When Microsoft launched the Surface Pro 3 tablet in New York on May 20, it made one thing abundantly clear. The new Surface is not an iPad killer—but then it’s not intended to be one at all. Instead, Microsoft is aiming squarely at the MacBook Air, Apple’s ultra thin and ultra light Ultrabook.
In fact, when Microsoft’s Panos Panay demonstrated how thin and light the Surface Pro 3 is, the measurement was against the MacBook Air. And this was after he spent some time talking about how many, if not most, people carry both a laptop computer and a tablet, one so they can consume data and another so they can get work done.
The idea behind the new Surface Pro 3 is to provide a laptop that can be both a tablet for consumption of content and a work platform. To do this the Surface Pro 3 is vastly changed from the earlier versions.
The biggest change is that the new Surface has a 12-inch screen with a 3:2 aspect ratio, versus the 16:9 ratio on earlier Surface tablets and on most Ultrabooks and laptops. The screen is more nearly square and mimics the shape of a pad of paper. The new Surface Pro 3 also sports higher-end processors and a very high definition screen with 2160 x 1440 resolution.
Creating content and getting work done in general are supposed to be easier with the new model’s type cover and touchpad that are larger than with the earlier models. Then there is the stylus that Microsoft says feels more like a real pen. The pen is tightly integrated with Microsoft’s OneNote software so that the tablet turns on and runs OneNote with the click of a button on the stylus.
The new Surface runs Windows 8.1, as did earlier versions of the Surface. However, Microsoft has worked with application vendors, including Adobe, to produce versions of their software that specifically support the attributes of the Surface Pro 3.
In short, the idea behind the Surface Pro 3 is to replace your laptop and tablet with a single device that will be lighter and cost less than two devices designed for different purposes. Meanwhile, the device is 0.3 inches thick and weighs less than 2 pounds, type cover included.
But will the Surface Pro 3 really replace a laptop and a tablet? And will people buy it? A lot will depend on just how good the type cover actually is. Microsoft claims it’s better than the previous versions, but whether it’s better for you depends on how you use it.
Microsoft Aims High by Going After the MacBook Air With Surface Pro 3
The 12-inch screen is a vast improvement as is the aspect ratio. Current laptop screens, which seem to be mostly sized for watching movies rather than performing actual work, don’t really suit a lot of people, me included. The new Surface screen has a lot more useful real estate than do current tablets. It’s worth noting that the screen is a lot closer in shape to what Apple uses for the iPad, which seems to work better for a tablet.
The price of the Surface is another issue. Fully loaded with an Intel Core i7 processor and a half gigabyte of storage, the device will set you back more than $2,000 if you include a type cover. This is MacBook Pro territory.

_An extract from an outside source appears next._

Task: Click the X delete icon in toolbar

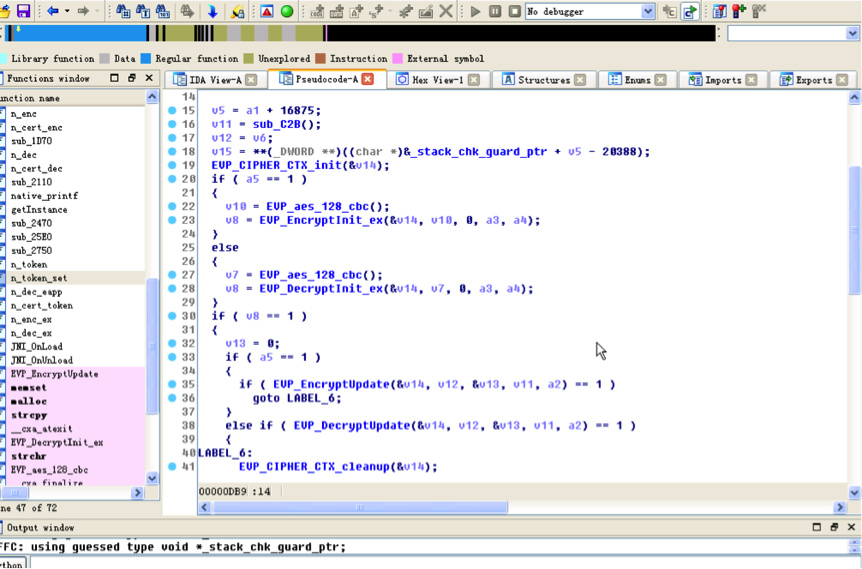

It’s also a lot more expensive than a number of really nice touch-screen laptops already available. The $1,949 price of the basic i7 device doesn’t include the type cover, so it’s not exactly an apples-to-apples comparison with those other laptops.
But even at that price, there’s something to be said about one device that can take the place of two. During a recent weeklong travel interval I hauled around a briefcase laden with a Lenovo T-430 laptop with an extended battery and an iPad. I used the iPad to play music and read books from Amazon. I used the laptop to write my column for eWEEK and perform other work-related tasks.
I could have used the laptop for music and reading, but the 16:9 screen doesn’t lend itself to reading, and I’d have to put the laptop away during takeoff, landing and turbulence. I could keep the iPad at hand the whole time. I also could have used the iPad for writing, but I don’t like the iPad touch-screen keyboard, mostly because it’s too small.
This means that I’m probably an ideal candidate for a Surface 3. But I already have a laptop and I already have a tablet (actually, I have seven tablets if you count the half-dozen my wife has accumulated). Do I really want to go out and drop a couple of grand on yet another tablet?
Actually, a year from now, when my current laptop expires from one too many trips into the overhead luggage bin, I might. But will Microsoft manage to sell huge numbers of this new model on the hopes that people who currently already have a laptop and a tablet will rush out to replace them? Maybe, but this will happen only if the new Surface Pro 3 has some compelling applications that make it worth its keep.
Even the cheapest Surface Pro 3 costs about as much as one and-a-third iPads, for example. So it needs to be worth more than just taking the place of another tablet.